|Year : 2011 | Volume
| Issue : 4 | Page : 572-575
Physico-chemical analysis of a Herbo-mineral compound Mehamudgara vati - A pilot study
Ila Tanna1, S. M. S. Samarakoon2, HM Chandola3, VJ Shukla4
1 PhD Scholar, Roga Nidana and Vikriti Vijnana, Institute for Post Graduate Teaching and Research in Ayurveda, Gujarat Ayurved University, Jamnagar, Gujarat, India
2 Senior Lecturer, WGAI, University of Kelaniya, Sri Lanka
3 Head, Department of Kaya Chikitsa, Institute for Post Graduate Teaching and Research in Ayurveda, Gujarat Ayurved University, Jamnagar, Gujarat, India
4 Head, Pharmaceutical Chemistry Laboratory, Institute for Post Graduate Teaching and Research in Ayurveda, Gujarat Ayurved University, Jamnagar, Gujarat, India
|Date of Web Publication||14-May-2012|
Institute for Post Graduate Teaching and Research in Ayurveda, Gujarat Ayurved University, Jamnagar, Gujarat
Source of Support: None, Conflict of Interest: None
| Abstract|| |
Efforts have been made to lay down analytical standards for Mehamudgara vati (MMV), which were not found reported till date. Weight variation showed that 90% tablets of MV manufactured in the Gujarat Ayurved University Pharmacy were within acceptable range (323 mg ± 10%), pH 4.58, and disintegration time 17 min, whereas hardness was 1.25 kg/cm 2 . Loss on drying was found to be 9.3% w/w, acid insoluble ash was 0.9 %w/w, water soluble extract was 24.06% w/w and methanol soluble extract 14.1% w/w. Determination of iron as Fe 2 O 3 was done as Lauha bhasma being the major ingredient of MMV. The result showed that iron content was reduced in the formulation (28.67%) as compared to that in Lauha bhasma (61.19%). In TLC, 5 spots each at 254 nm and 366 nm were found.
Keywords: Lauha-bhasma, Mehamudgara vati, standardization, thin layer chromatography
|How to cite this article:|
Tanna I, Samarakoon S, Chandola H M, Shukla V J. Physico-chemical analysis of a Herbo-mineral compound Mehamudgara vati - A pilot study. AYU 2011;32:572-5
|How to cite this URL:|
Tanna I, Samarakoon S, Chandola H M, Shukla V J. Physico-chemical analysis of a Herbo-mineral compound Mehamudgara vati - A pilot study.

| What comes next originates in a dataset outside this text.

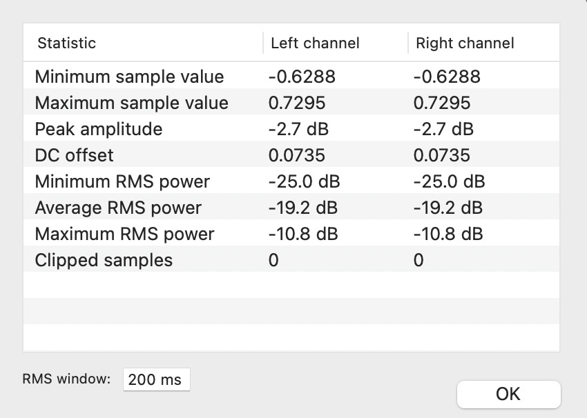
Task: Select the Minimum sample value row
Action: (291, 77)
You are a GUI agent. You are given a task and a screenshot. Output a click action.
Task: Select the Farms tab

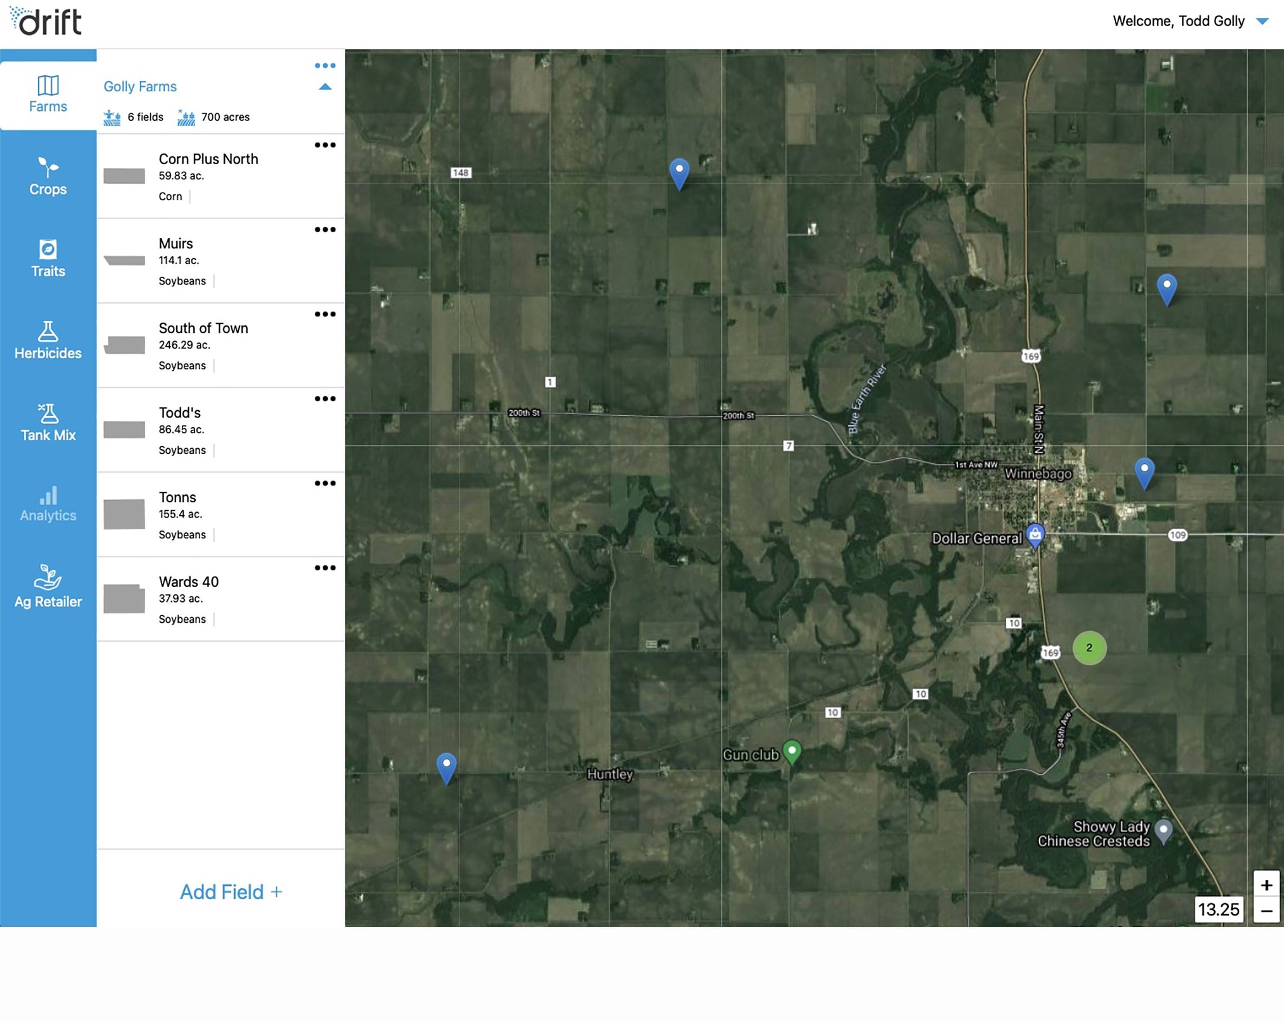point(48,94)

AYU [serial online] 2011 [cited 2020 Feb 18];32:572-5. Available from: http://www.ayujournal.org/text.asp?2011/32/4/572/96136
| Introduction|| |
Herbal medicines are at great demand globally for primary healthcare due to their higher safety margins and cost effectiveness. Quality control of herbal medicines generates a lot of problems. So first and foremost task is the selection of the right kind of plant material which is therapeutically efficacious compounds. Herbal medicines are being manufactured on large scale where manufacturers face many problems such as low-quality raw material, lack of authentication of raw material, non-availability of standards, lack of proper standardization methodologies of single drugs and formulations and lack of quality control parameters. Classical evaluation of herbal drugs is available based on Rasa, Guna, Virya, Vipaka and Karma etc. In the global view, there is shift towards the use of herbal medicine. At the same time consumers prefer to choose products with established standards. So it is a prime need to standardize Ayurvedic preparations to guarantee their purity, safety, potency and efficacy. Herbal products represent a number of unique problems related to quality which are further complicated by the use of combination of herbal ingredients being used in traditional practice. Therefore, in case of herbal drugs and products the standardization should encompass entire field of study from cultivation of medicinal plant to its clinical application. WHO involves in standardization and quality control of herbal crude drugs  to monitor the physicochemical evaluation of crude drugs covering the aspects of selection and handling of crude material, safety, efficacy, stability assessment of finished product, documentation of safety and risk based on experience, provision of product information to consumer and product promotion.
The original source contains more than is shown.